Sometimes people locked in a pillory had bricks, or other heavy objects, thrown at them. Not a few died as a result, since they were unable to protect themselves with their hands.

Others, like Daniel Defoe (the author of Robinson Crusoe) who spent three days in the Charing Cross pillory (beginning July 31, 1703) for writing a pamphlet (The Shortest Way with Dissenters), were showered with flowers by a sympathetic crowd. Most, however, endured the more usual barrage of smelly eggs and rotting vegetables, dead cats or animal offal, sticky mud and human waste.

Read full history and more...


Wednesday, October 7, 2009

Puritans Made Things Painful (For Those who Broke the Rules)


Pillory stocks, used for public humiliation

As I mentioned in class, most of the punishments used by the Puritans of Massachusetts -- stocks, whippings, and hangings -- were public, with the punishment serving to shame the lawbreaker and remind the public that to disagree with the state's decisions is to disagree with God's laws and will. That being said, public punishment was not a product of the Puritan age, but it played a large part in the village life of the Massachusetts Bay colony. We'll see this up close when we study The Scarlet Letter next month.

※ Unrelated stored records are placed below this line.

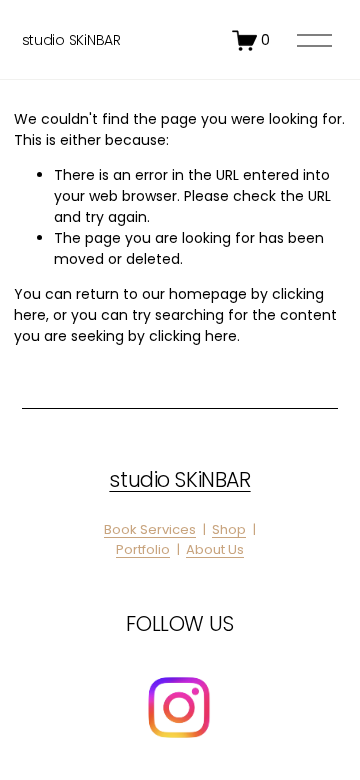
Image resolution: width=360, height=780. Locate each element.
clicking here (193, 336)
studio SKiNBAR (71, 40)
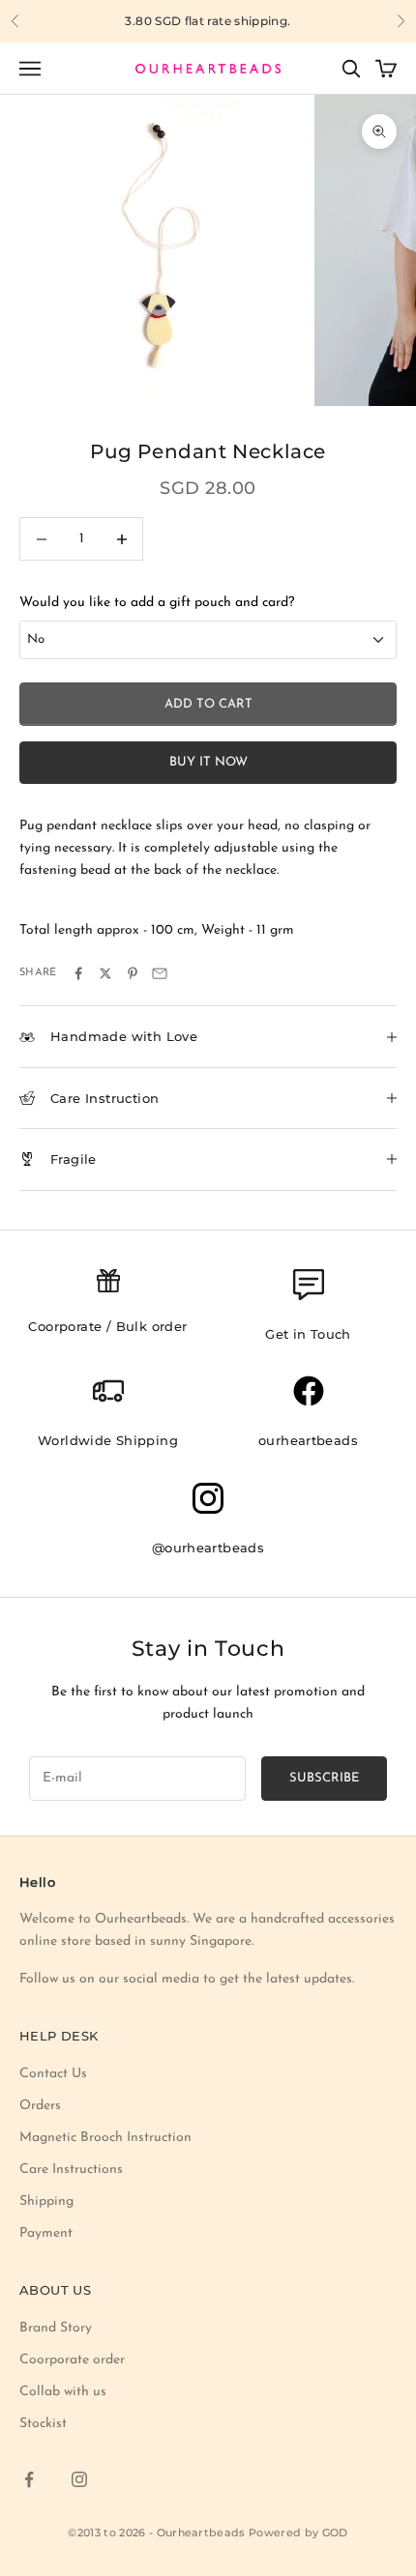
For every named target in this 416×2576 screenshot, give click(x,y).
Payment (46, 2233)
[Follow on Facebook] (29, 2479)
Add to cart (208, 704)
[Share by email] (159, 973)
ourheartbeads (308, 1440)
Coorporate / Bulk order (107, 1326)
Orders (40, 2105)
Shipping (46, 2201)
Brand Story (55, 2328)
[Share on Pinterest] (132, 973)
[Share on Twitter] (105, 973)
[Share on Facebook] (78, 973)
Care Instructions (71, 2169)
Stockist (43, 2424)
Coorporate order (72, 2360)
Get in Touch (308, 1334)
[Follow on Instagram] (79, 2479)
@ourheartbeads (208, 1547)
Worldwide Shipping (108, 1440)
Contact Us (53, 2074)
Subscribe (324, 1778)
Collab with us (62, 2392)
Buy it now (208, 762)
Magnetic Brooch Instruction (105, 2137)
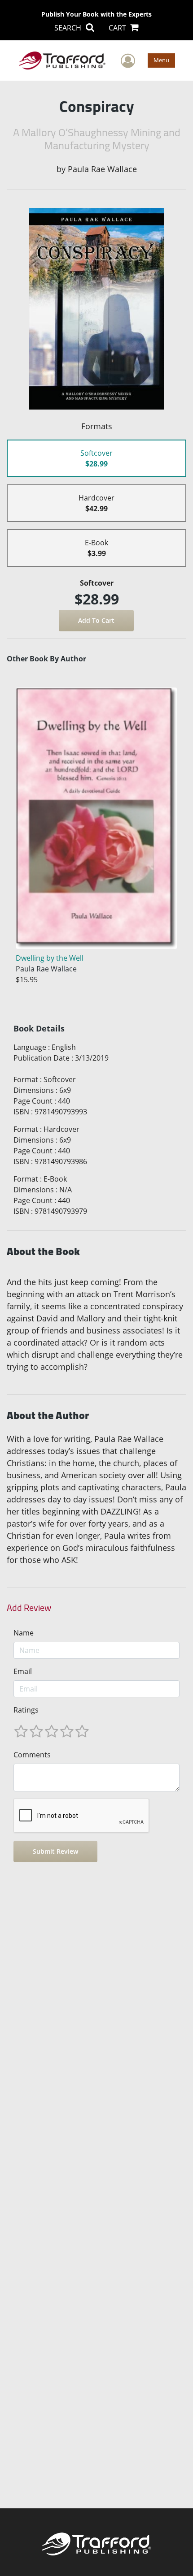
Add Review (29, 1607)
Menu (161, 60)
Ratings (26, 1710)
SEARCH (68, 28)
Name (23, 1633)
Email (22, 1671)
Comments (32, 1755)
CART (118, 28)
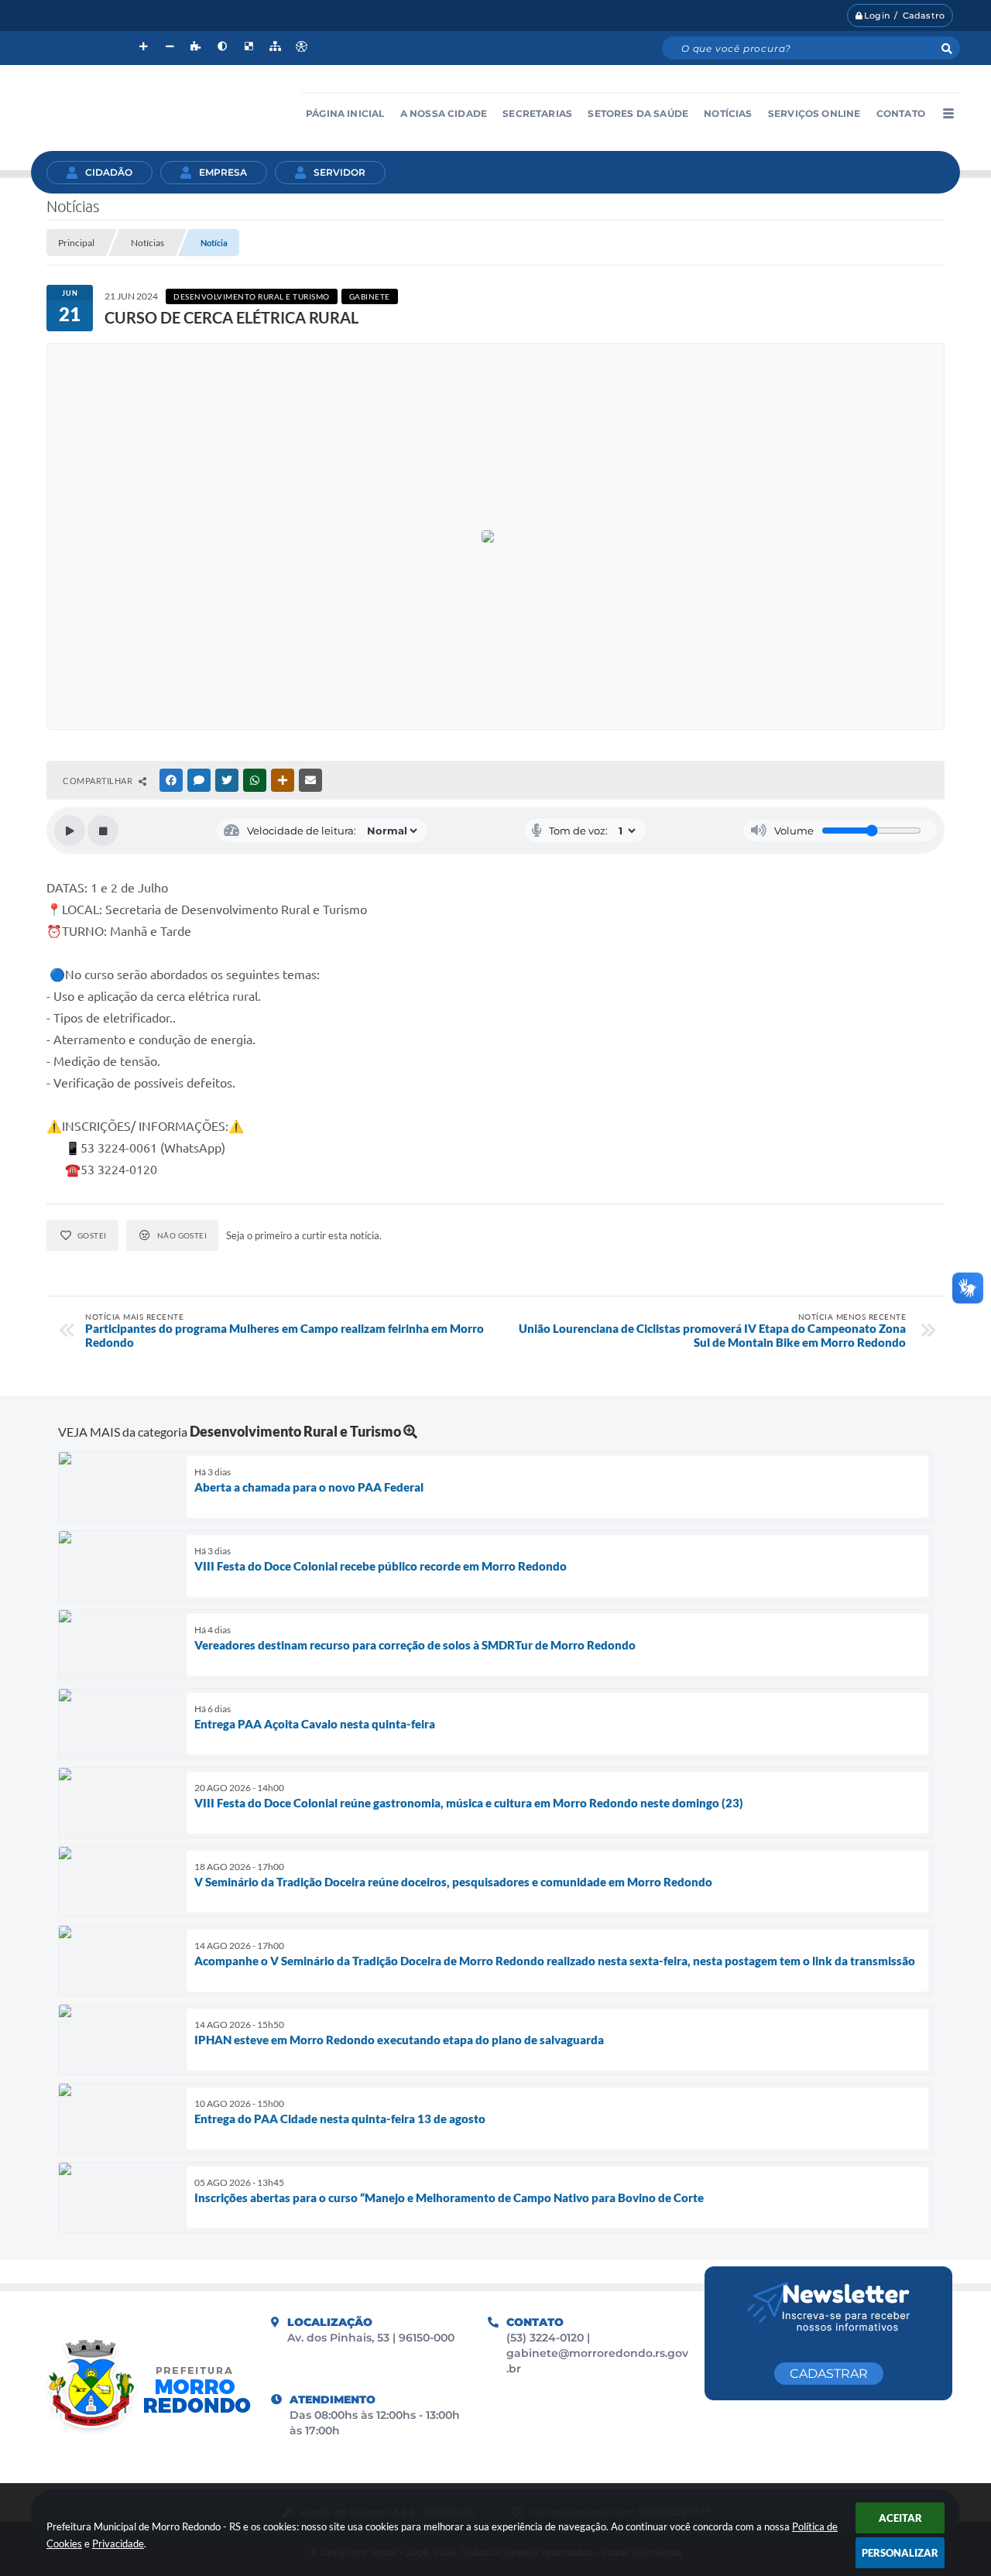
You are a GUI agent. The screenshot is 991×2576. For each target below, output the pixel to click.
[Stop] (102, 830)
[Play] (69, 830)
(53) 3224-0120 (546, 2338)
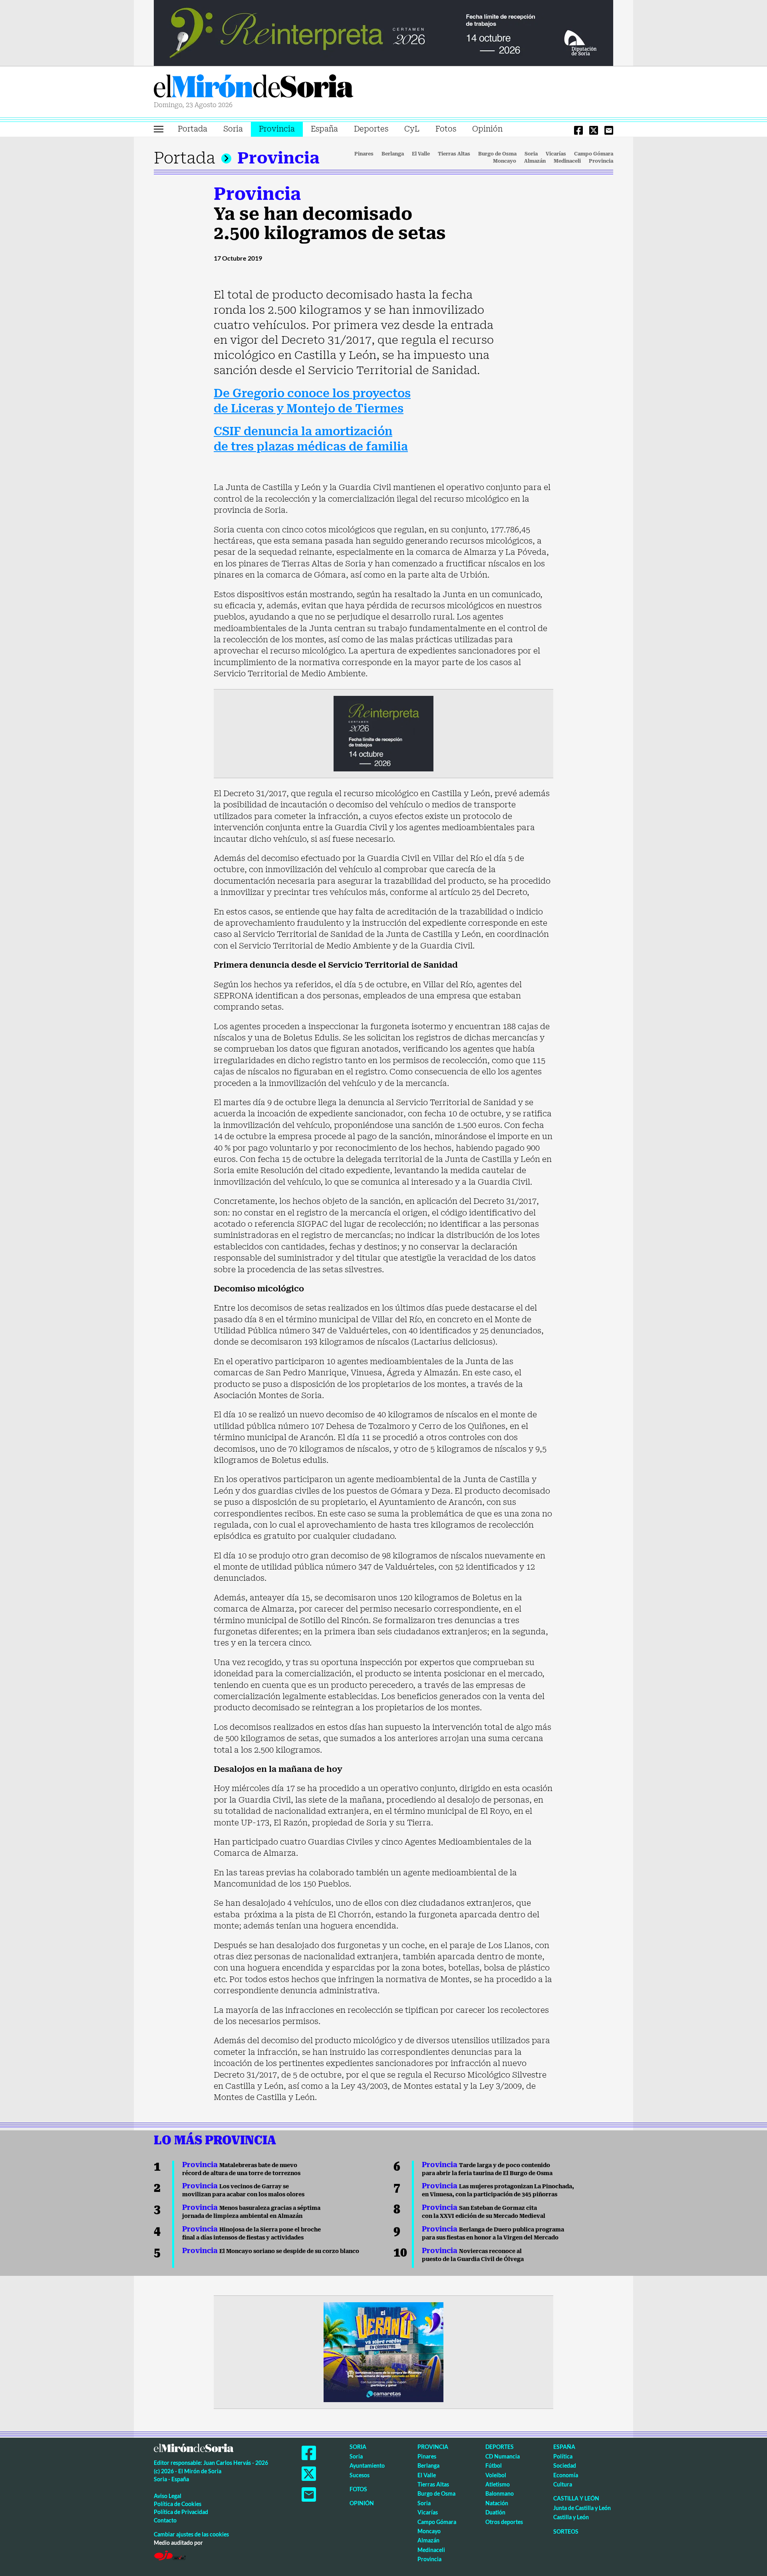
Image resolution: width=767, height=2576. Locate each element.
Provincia (277, 128)
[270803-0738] (383, 2352)
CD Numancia (502, 2456)
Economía (565, 2475)
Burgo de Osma (497, 154)
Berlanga (393, 154)
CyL (411, 128)
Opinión (487, 128)
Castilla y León (576, 2498)
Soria (233, 128)
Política (562, 2456)
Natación (496, 2503)
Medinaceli (567, 161)
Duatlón (495, 2512)
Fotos (445, 128)
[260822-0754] (383, 32)
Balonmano (499, 2493)
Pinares (364, 154)
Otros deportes (504, 2521)
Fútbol (493, 2465)
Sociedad (564, 2465)
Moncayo (504, 161)
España (324, 128)
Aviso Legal (167, 2495)
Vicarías (556, 154)
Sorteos (565, 2531)
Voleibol (495, 2475)
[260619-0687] (383, 733)
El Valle (421, 154)
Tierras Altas (454, 154)
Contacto (165, 2520)
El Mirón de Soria (254, 87)
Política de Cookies (177, 2503)
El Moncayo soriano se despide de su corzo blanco (270, 2251)
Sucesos (360, 2475)
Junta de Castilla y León (582, 2507)
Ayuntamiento (367, 2465)
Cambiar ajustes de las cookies (191, 2534)
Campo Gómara (593, 154)
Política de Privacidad (181, 2511)
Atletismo (497, 2484)
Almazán (535, 161)
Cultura (562, 2484)
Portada (192, 128)
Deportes (371, 128)
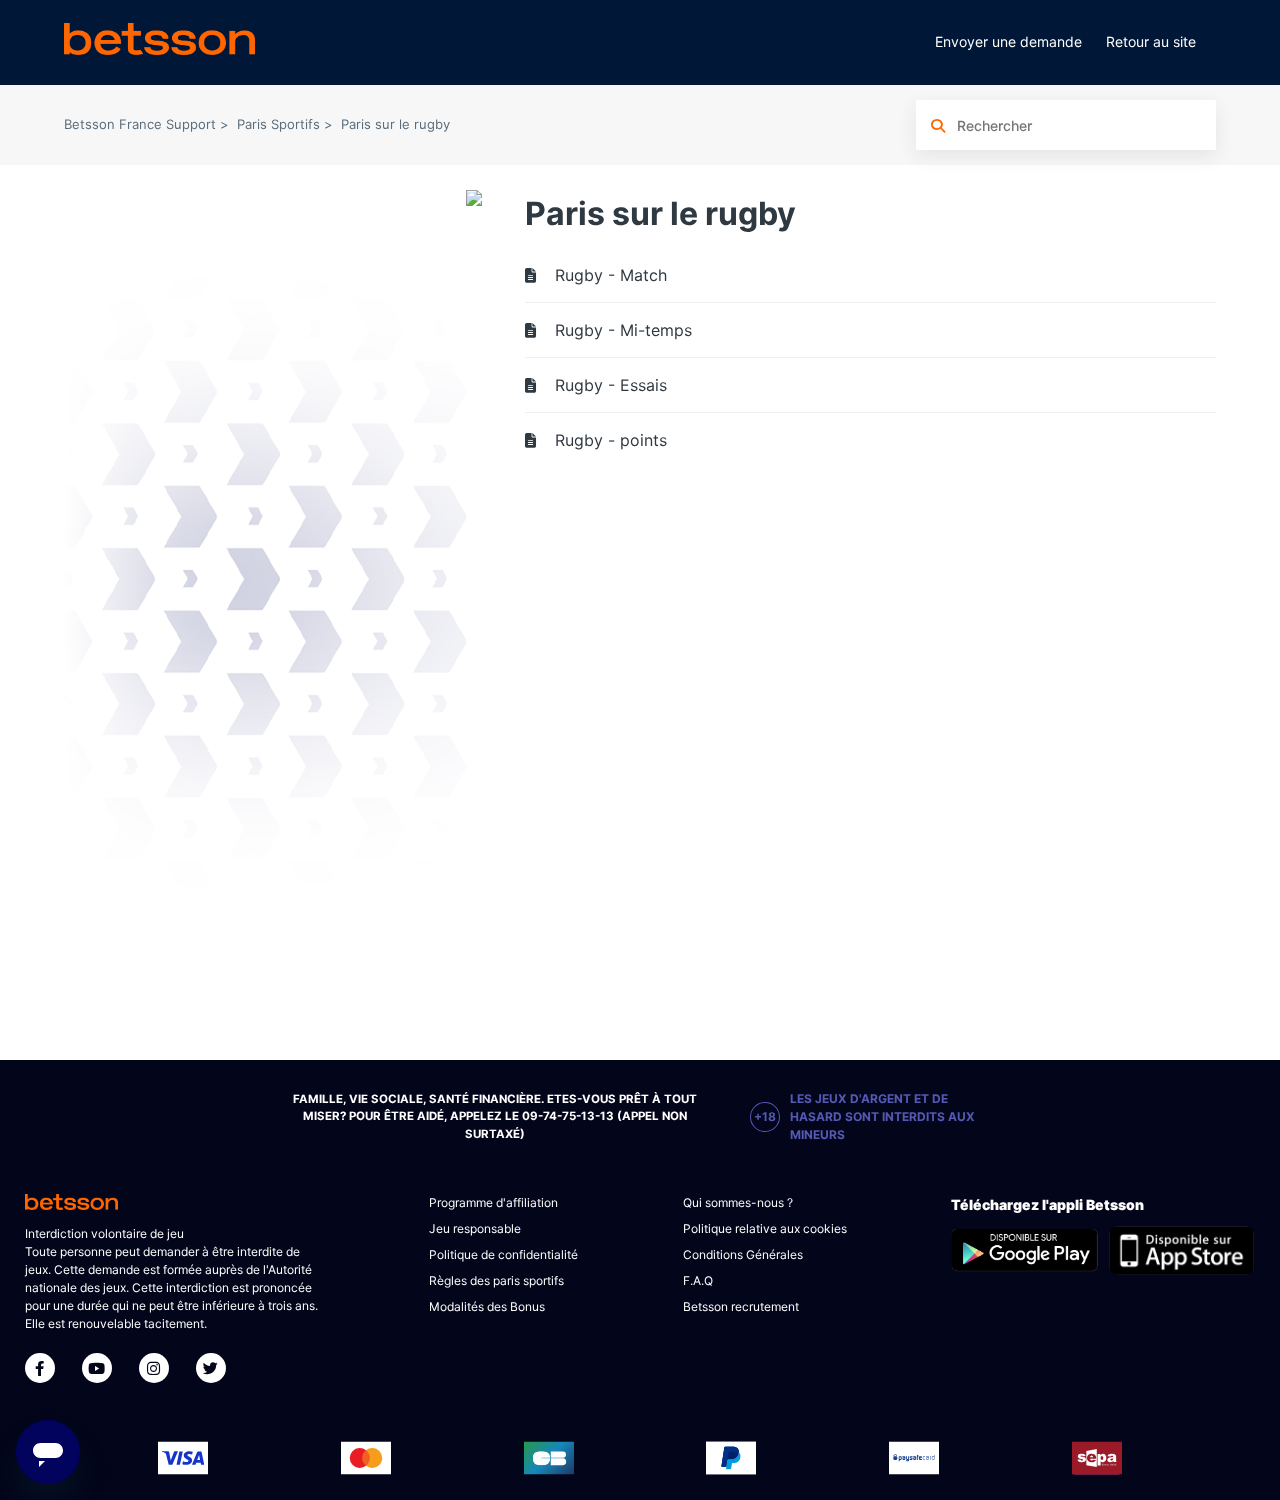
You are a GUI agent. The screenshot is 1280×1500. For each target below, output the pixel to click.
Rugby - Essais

For now, here are a few examples of public punishments in use during the late 17th century -- in both Massachusetts and in Europe.

The Shrew's Fiddle


The barrel pillory

Here's an excellent article on the subject from The Salem News, published in 2004:

Punishments in 17th-century Massachusetts were diverse, creative, and often cruel. They ranged from simple fines to maiming to burning at the stake, although the latter was never used in Essex County. Instead, locals convicted of murder, like Dorothy Talby of Salem who capped a career of deviant behavior by killing her daughter, met their respective ends on the gallows.

The pillory and stocks mentioned by Hawthorne, along with the whipping post, were fixtures in many local communities until they were outlawed in Massachusetts in 1813. The pillory could be a most uncomfortable instrument. The criminal's neck was placed in a stretched position in a hole between two pieces of hinged wood (in extreme cases, the offender's ears might be nailed to the pillory frame). Two smaller openings trapped the miscreant's hands, preventing him or her from warding off the rotten eggs or other foodstuffs thrown by onlookers.